Opdracht:
Citeer woord voor woord de gegevens hieronder, vanaf de regel met "will (819, 163)." tot en met het einde.

Opgeslagen gegevens:
□ □ □
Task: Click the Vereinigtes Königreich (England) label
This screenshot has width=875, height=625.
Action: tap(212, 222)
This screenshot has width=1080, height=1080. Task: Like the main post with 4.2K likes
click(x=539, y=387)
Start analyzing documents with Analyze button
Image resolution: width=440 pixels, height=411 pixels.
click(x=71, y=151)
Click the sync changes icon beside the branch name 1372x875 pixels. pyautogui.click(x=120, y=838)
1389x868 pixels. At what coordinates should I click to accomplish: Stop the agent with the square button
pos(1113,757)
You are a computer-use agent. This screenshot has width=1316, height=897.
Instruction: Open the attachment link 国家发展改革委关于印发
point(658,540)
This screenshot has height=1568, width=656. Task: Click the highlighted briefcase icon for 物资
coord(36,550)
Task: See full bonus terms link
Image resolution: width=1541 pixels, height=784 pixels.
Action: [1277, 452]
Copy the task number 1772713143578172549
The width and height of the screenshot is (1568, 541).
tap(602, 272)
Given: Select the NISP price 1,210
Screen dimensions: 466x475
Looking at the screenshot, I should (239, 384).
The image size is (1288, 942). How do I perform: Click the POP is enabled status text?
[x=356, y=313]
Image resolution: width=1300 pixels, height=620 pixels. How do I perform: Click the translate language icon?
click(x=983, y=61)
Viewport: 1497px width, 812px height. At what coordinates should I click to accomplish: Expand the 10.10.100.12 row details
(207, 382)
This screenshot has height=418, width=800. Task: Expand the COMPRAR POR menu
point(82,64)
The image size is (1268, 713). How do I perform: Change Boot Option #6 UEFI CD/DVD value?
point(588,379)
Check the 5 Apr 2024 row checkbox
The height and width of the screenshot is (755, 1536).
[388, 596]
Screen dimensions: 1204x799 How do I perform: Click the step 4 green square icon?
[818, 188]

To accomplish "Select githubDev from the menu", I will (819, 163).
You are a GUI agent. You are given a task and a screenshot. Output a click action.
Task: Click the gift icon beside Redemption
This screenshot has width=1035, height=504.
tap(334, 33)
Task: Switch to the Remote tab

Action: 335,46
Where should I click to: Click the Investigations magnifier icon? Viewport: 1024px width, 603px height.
□ □ □
Antwoord:
To accomplish "Select githubDev from the menu", I will (819, 163).
You are a GUI agent. You are given a task and a screenshot. Output a click action.
Task: Click the gift icon beside Redemption
This screenshot has width=1035, height=504.
tap(334, 33)
Task: Switch to the Remote tab

Action: 335,46
Where should I click to: Click the Investigations magnifier icon? Viewport: 1024px width, 603px height.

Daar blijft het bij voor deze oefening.